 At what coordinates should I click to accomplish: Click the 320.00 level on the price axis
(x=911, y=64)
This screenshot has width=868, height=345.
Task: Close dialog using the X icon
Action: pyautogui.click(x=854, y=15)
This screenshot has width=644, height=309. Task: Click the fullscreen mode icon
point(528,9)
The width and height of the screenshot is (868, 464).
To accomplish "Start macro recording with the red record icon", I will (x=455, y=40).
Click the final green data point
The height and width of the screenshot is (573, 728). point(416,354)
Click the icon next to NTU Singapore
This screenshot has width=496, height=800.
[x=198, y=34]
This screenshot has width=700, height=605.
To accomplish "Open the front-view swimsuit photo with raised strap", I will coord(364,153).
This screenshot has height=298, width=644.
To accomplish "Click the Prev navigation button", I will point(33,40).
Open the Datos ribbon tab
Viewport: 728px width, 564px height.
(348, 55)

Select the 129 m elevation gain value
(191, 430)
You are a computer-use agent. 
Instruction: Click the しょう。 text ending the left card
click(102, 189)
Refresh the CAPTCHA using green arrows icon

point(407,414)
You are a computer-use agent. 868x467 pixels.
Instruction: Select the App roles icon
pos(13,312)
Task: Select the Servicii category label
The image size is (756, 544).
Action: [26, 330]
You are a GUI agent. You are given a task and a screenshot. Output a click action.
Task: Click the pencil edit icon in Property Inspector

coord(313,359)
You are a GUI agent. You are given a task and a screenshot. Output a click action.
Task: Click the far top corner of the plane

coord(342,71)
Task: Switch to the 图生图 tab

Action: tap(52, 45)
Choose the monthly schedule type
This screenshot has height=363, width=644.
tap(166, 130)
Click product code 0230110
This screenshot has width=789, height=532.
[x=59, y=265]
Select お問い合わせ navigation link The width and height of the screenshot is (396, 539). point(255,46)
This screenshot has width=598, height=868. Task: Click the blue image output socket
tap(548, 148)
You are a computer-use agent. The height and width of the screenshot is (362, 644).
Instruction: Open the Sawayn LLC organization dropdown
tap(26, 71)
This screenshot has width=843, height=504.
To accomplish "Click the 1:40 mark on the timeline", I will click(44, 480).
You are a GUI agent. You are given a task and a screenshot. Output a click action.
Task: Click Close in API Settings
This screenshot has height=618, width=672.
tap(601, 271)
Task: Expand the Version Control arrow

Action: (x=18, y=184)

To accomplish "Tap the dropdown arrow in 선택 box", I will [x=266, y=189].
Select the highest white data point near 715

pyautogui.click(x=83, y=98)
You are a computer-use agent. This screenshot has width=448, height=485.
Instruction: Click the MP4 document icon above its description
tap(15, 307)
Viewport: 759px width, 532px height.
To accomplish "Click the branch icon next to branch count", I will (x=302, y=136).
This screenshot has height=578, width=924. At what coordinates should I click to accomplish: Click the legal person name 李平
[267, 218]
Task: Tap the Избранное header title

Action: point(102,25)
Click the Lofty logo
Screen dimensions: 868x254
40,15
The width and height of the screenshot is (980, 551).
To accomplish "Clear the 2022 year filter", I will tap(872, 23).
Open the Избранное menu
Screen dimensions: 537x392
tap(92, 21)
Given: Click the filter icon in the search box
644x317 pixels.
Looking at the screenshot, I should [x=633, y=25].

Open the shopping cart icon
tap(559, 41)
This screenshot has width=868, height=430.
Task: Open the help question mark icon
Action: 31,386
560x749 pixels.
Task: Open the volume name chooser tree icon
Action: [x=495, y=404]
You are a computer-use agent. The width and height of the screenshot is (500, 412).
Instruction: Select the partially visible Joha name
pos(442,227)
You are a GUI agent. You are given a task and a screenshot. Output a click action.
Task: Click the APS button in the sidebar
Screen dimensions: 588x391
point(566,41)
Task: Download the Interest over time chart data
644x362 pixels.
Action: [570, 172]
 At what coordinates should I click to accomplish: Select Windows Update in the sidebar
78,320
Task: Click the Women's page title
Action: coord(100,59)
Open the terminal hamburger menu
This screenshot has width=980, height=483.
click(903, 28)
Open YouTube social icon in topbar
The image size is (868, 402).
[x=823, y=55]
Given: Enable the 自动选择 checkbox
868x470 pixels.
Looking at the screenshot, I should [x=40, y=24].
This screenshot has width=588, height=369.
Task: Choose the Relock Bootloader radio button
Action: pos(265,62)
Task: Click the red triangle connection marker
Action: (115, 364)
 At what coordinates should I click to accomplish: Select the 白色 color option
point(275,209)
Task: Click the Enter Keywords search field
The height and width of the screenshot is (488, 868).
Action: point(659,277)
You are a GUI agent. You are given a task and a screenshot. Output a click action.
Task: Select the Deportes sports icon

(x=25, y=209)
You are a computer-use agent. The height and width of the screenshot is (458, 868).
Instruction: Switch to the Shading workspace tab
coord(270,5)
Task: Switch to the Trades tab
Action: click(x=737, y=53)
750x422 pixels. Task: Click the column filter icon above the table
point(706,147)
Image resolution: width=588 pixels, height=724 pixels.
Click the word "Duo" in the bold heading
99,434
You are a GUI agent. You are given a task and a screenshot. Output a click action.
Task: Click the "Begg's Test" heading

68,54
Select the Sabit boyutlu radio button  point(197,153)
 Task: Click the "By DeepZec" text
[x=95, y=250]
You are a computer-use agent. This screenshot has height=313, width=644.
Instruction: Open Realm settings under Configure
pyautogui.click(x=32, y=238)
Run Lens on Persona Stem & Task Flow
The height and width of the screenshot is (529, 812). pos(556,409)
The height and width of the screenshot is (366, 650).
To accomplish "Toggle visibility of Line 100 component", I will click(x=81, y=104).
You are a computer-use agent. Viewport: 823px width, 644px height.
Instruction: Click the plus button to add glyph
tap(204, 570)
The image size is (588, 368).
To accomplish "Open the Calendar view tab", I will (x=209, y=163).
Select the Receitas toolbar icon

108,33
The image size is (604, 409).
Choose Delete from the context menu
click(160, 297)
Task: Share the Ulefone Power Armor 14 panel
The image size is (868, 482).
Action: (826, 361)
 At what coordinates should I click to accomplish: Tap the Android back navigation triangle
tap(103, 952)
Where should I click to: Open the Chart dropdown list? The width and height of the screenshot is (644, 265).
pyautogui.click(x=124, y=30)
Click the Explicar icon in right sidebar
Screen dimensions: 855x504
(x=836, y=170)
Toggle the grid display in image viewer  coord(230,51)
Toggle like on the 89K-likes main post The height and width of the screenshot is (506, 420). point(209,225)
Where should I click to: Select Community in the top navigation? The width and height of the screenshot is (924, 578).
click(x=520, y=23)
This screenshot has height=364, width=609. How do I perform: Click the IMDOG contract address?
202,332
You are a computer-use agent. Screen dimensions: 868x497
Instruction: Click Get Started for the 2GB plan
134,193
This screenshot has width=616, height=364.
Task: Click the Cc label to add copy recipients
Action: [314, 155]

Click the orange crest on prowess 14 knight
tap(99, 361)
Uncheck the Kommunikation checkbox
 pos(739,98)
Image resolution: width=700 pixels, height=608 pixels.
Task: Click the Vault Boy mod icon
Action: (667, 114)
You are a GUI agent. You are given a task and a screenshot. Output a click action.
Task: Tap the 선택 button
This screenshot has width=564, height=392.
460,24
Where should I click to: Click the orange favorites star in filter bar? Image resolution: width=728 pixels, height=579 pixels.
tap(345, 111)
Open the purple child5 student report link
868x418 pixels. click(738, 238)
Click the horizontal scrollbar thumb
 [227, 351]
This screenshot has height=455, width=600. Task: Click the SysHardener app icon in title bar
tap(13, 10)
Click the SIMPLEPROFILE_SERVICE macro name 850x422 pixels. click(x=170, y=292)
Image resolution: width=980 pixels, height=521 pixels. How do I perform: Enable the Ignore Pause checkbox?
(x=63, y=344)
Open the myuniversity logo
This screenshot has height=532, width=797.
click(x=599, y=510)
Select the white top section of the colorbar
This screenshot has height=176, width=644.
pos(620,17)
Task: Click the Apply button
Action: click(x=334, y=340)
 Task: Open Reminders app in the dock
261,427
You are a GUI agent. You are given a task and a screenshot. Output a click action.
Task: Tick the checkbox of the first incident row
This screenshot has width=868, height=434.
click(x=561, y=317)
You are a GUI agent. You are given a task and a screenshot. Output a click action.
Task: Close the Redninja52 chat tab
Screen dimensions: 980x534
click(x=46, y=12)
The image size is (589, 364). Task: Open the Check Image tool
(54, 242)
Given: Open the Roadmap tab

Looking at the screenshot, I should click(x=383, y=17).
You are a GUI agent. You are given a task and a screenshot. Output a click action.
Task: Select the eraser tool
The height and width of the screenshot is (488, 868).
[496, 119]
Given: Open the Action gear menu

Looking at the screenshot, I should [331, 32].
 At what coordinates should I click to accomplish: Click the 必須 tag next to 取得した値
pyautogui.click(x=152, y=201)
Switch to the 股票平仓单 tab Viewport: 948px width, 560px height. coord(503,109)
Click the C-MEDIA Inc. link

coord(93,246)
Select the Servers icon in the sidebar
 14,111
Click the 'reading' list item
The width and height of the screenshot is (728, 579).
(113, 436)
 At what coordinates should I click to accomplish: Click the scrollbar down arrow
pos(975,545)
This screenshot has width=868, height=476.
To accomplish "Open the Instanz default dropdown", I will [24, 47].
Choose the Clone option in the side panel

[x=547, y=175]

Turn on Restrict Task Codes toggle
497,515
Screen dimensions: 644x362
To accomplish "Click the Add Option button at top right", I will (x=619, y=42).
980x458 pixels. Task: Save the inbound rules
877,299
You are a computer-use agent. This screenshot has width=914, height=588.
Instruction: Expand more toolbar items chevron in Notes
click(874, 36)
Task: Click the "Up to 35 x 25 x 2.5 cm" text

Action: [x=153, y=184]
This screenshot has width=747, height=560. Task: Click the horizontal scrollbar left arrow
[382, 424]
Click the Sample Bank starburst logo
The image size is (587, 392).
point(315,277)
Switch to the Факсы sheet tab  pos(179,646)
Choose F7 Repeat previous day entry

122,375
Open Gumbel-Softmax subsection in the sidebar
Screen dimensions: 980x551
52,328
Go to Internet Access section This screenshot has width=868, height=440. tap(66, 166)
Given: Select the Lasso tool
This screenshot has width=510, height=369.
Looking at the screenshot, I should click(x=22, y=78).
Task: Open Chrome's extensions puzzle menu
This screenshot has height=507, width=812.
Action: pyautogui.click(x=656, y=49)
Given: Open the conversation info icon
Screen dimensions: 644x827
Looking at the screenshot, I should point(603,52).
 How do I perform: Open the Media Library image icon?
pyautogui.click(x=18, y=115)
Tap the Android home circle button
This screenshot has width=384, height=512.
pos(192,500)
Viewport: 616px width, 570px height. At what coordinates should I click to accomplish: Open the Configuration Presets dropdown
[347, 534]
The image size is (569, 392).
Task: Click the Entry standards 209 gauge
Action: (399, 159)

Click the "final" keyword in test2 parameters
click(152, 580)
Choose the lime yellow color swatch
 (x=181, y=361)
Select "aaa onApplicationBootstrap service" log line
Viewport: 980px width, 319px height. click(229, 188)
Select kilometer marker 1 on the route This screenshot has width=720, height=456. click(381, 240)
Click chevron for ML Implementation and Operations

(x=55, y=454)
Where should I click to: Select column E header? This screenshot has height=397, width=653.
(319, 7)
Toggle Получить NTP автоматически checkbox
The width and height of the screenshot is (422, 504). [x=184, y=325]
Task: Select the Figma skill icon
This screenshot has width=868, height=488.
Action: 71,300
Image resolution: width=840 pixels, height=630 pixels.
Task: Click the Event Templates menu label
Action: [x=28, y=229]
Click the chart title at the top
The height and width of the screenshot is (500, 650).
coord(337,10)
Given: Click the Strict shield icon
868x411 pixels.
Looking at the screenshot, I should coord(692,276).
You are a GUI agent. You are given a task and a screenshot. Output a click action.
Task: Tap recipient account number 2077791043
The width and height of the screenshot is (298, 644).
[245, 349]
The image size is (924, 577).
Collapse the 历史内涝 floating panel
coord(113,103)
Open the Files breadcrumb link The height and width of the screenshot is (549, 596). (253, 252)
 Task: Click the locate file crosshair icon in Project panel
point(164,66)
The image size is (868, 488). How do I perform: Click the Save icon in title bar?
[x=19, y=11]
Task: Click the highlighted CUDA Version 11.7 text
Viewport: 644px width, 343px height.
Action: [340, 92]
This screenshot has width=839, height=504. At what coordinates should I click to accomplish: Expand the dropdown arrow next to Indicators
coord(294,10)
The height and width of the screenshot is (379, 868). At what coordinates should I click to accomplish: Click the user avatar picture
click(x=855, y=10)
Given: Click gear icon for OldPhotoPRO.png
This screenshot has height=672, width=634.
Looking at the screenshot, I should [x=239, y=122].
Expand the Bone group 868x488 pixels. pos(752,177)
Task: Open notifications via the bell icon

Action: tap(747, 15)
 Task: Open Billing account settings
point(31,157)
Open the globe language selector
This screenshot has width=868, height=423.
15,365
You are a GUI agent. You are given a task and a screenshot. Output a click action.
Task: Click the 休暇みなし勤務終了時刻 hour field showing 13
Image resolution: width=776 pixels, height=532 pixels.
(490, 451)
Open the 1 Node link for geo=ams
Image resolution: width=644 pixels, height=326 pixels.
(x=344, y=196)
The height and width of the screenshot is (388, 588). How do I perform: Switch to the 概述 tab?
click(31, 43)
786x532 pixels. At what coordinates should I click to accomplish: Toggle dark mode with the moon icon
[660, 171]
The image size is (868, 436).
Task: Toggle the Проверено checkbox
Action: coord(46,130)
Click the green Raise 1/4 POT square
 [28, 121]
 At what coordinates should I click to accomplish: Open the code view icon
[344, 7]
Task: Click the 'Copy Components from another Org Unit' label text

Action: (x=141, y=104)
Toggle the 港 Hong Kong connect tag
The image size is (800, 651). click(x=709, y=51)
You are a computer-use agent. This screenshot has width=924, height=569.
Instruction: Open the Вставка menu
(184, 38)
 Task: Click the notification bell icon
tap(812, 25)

-*-*-

**Kurze Übung**
Wandeln Sie die Einträge von der Zeile mit „Open YouTube social icon in topbar“ bis zur Zeile mit „tap(204, 570)“ (beide eingeschlossen) in eine nummerierte Liste um. Leerzeilen lassen Sie dabei weg.

**Ergebnis der Aufgabe**
1. Open YouTube social icon in topbar
2. The image size is (868, 402).
3. [x=823, y=55]
4. Given: Enable the 自动选择 checkbox
5. 868x470 pixels.
6. Looking at the screenshot, I should [x=40, y=24].
7. This screenshot has width=588, height=369.
8. Task: Choose the Relock Bootloader radio button
9. Action: pos(265,62)
10. Task: Click the red triangle connection marker
11. Action: (115, 364)
12.  At what coordinates should I click to accomplish: Select the 白色 color option
13. point(275,209)
14. Task: Click the Enter Keywords search field
15. The height and width of the screenshot is (488, 868).
16. Action: point(659,277)
17. You are a GUI agent. You are given a task and a screenshot. Output a click action.
18. Task: Select the Deportes sports icon
19. (x=25, y=209)
20. You are a computer-use agent. The height and width of the screenshot is (458, 868).
21. Instruction: Switch to the Shading workspace tab
22. coord(270,5)
23. Task: Switch to the Trades tab
24. Action: click(x=737, y=53)
25. 750x422 pixels. Task: Click the column filter icon above the table
26. point(706,147)
27. Image resolution: width=588 pixels, height=724 pixels.
28. Click the word "Duo" in the bold heading
29. 99,434
30. You are a GUI agent. You are given a task and a screenshot. Output a click action.
31. Task: Click the "Begg's Test" heading
32. 68,54
33. Select the Sabit boyutlu radio button  point(197,153)
34.  Task: Click the "By DeepZec" text
35. [x=95, y=250]
36. You are a computer-use agent. This screenshot has height=313, width=644.
37. Instruction: Open Realm settings under Configure
38. pyautogui.click(x=32, y=238)
39. Run Lens on Persona Stem & Task Flow
40. The height and width of the screenshot is (529, 812). pos(556,409)
41. The height and width of the screenshot is (366, 650).
42. To accomplish "Toggle visibility of Line 100 component", I will click(x=81, y=104).
43. You are a computer-use agent. Viewport: 823px width, 644px height.
44. Instruction: Click the plus button to add glyph
45. tap(204, 570)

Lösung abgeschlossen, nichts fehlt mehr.